SOURCE RECORDS —
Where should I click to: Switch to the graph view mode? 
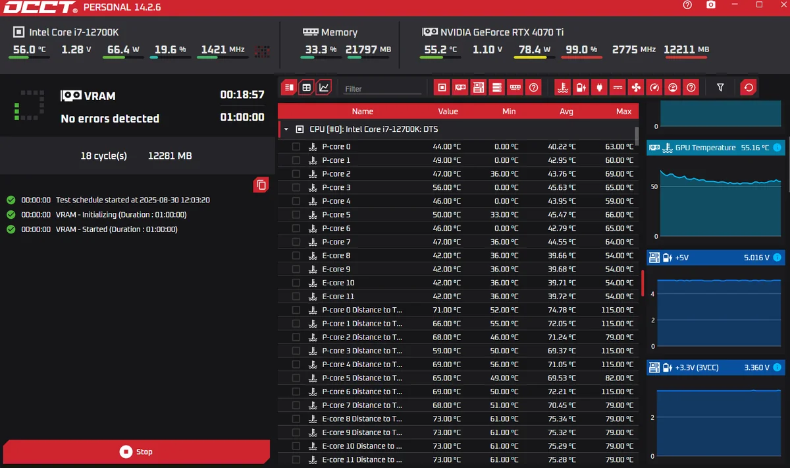click(323, 87)
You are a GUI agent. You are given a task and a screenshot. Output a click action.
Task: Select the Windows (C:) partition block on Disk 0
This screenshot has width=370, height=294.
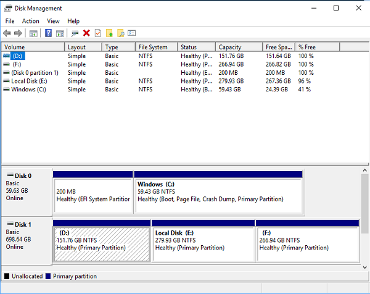pyautogui.click(x=218, y=195)
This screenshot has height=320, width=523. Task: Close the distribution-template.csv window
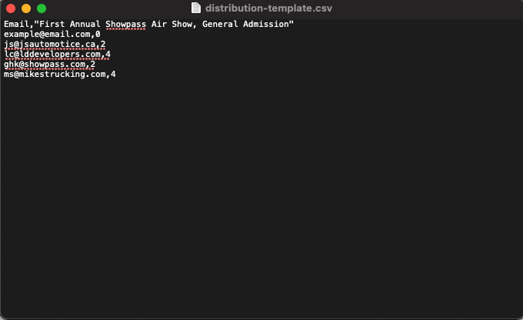(x=11, y=8)
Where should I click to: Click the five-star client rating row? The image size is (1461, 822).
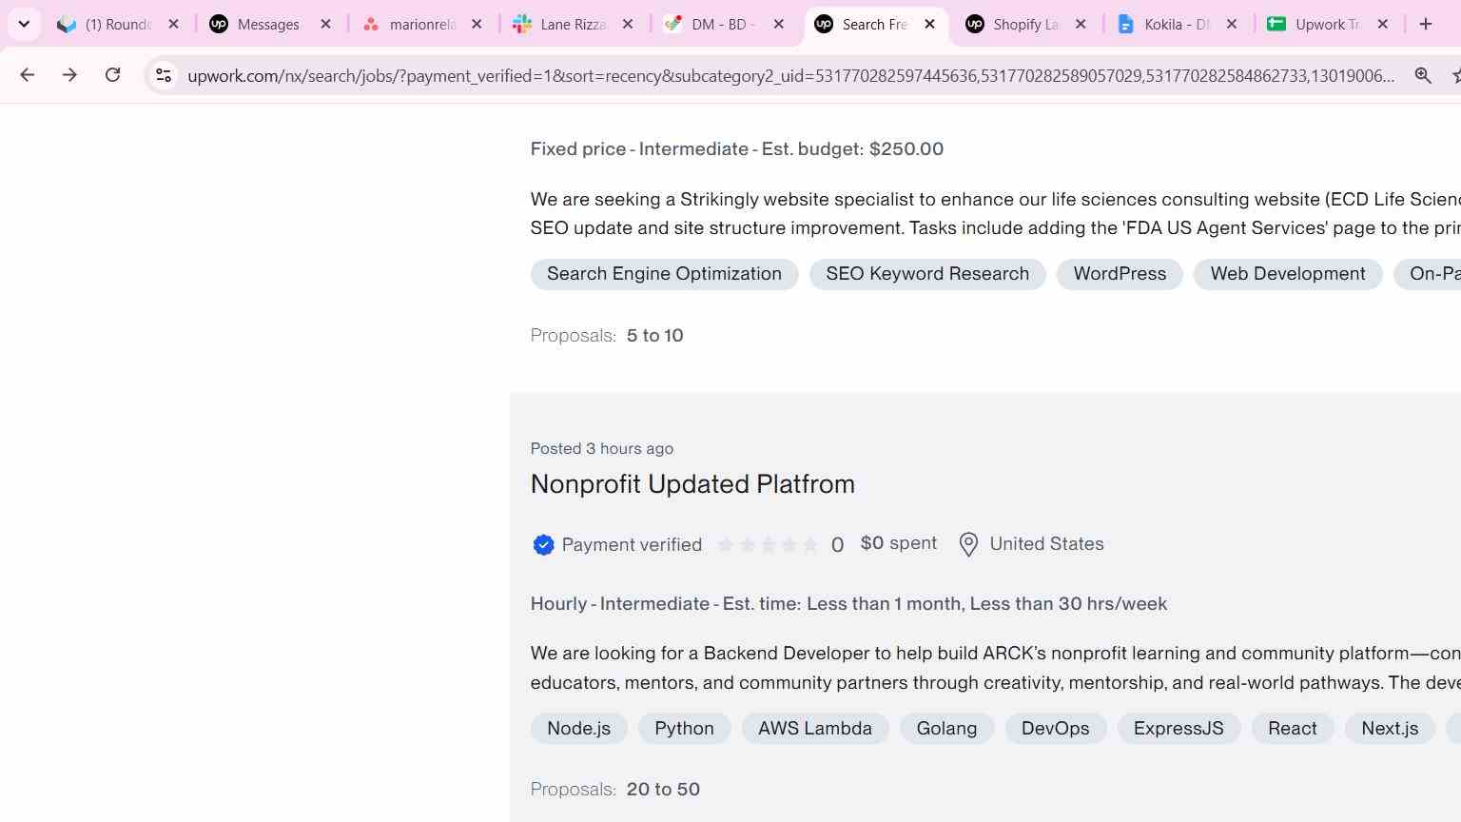point(768,545)
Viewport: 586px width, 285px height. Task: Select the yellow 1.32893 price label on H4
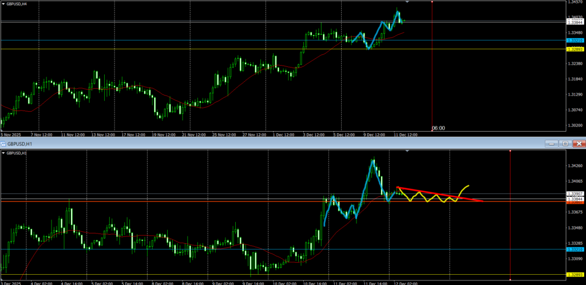575,49
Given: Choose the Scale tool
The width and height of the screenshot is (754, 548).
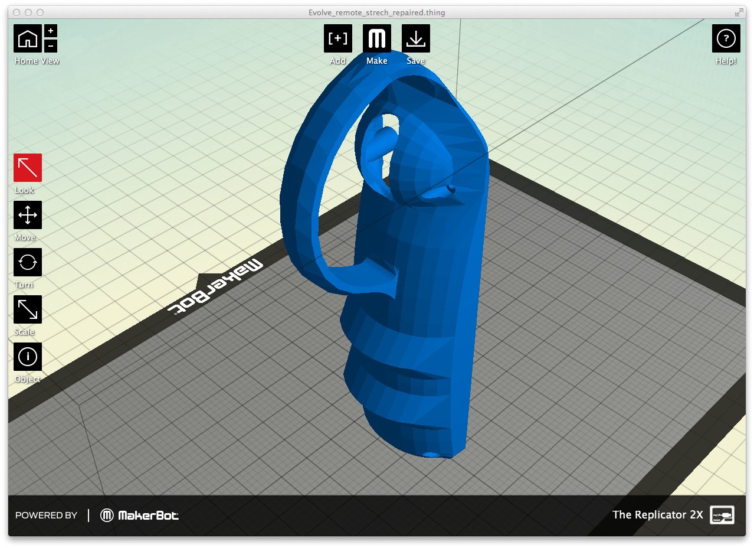Looking at the screenshot, I should (x=28, y=310).
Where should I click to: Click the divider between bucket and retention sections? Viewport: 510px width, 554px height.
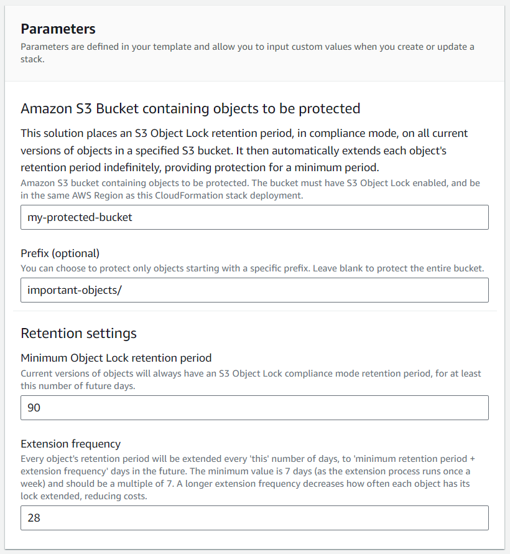[x=254, y=311]
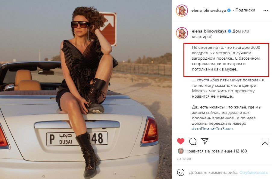The image size is (272, 179).
Task: Focus the Добавьте комментарий input field
Action: [x=213, y=173]
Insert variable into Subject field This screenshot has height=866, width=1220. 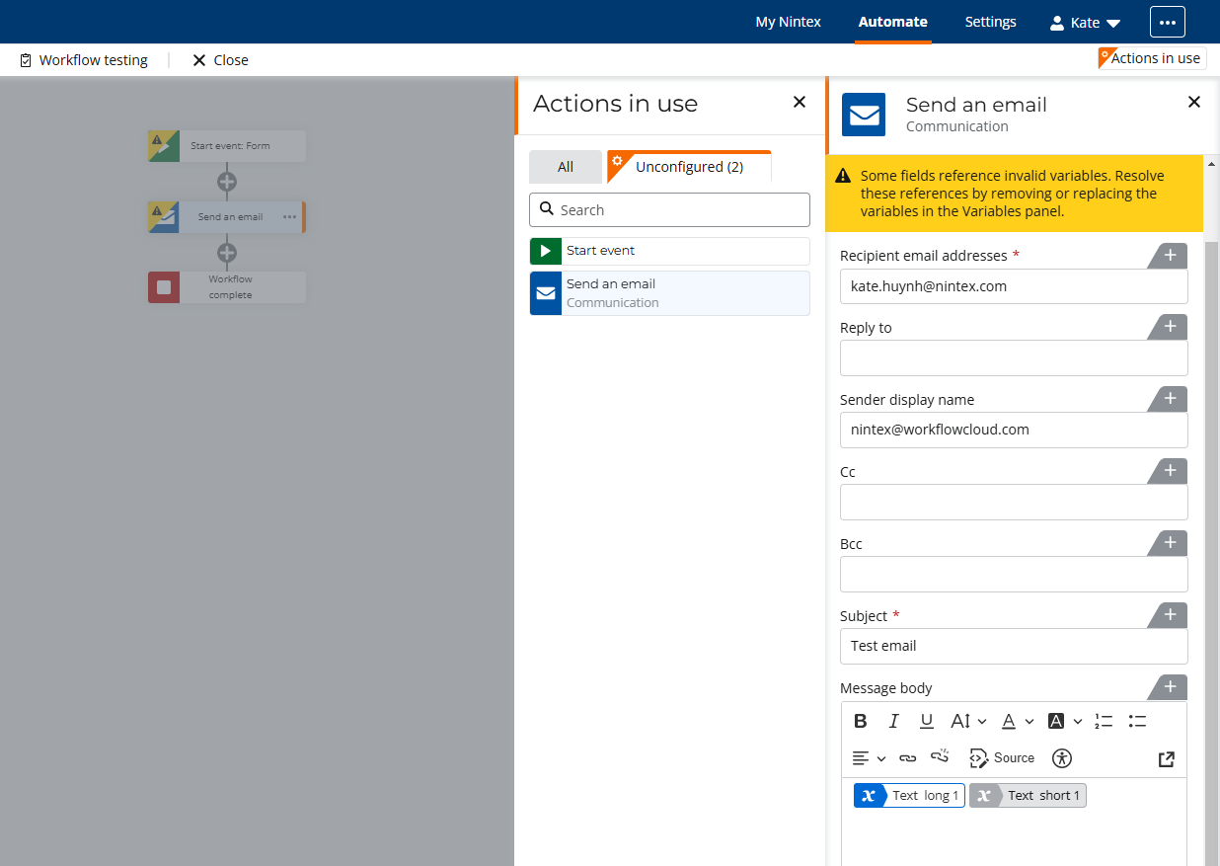tap(1170, 615)

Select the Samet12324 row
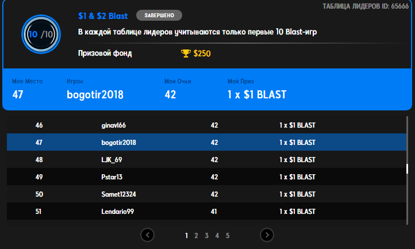click(207, 194)
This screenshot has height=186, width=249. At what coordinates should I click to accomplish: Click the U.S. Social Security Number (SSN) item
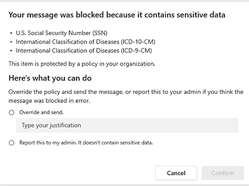[x=61, y=33]
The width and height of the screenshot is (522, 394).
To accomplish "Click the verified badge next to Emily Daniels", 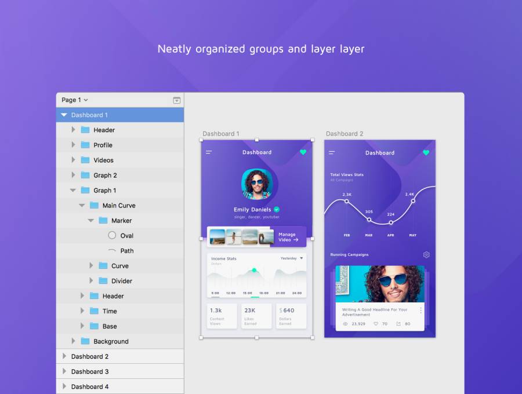I will pyautogui.click(x=277, y=209).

WHAT YOU NEED TO DO — Word for word, write out the lines from the top of the records above down to the line holding "Task: Select the Windows", inclusive, but not the pictures.

EXERCISE ANSWER —
Where should I click to: Switch to the graph view mode? 
click(323, 87)
You are a GUI agent. You are given a task and a screenshot. Output a click action.
Task: Select the Windows (C:) partition block on Disk 0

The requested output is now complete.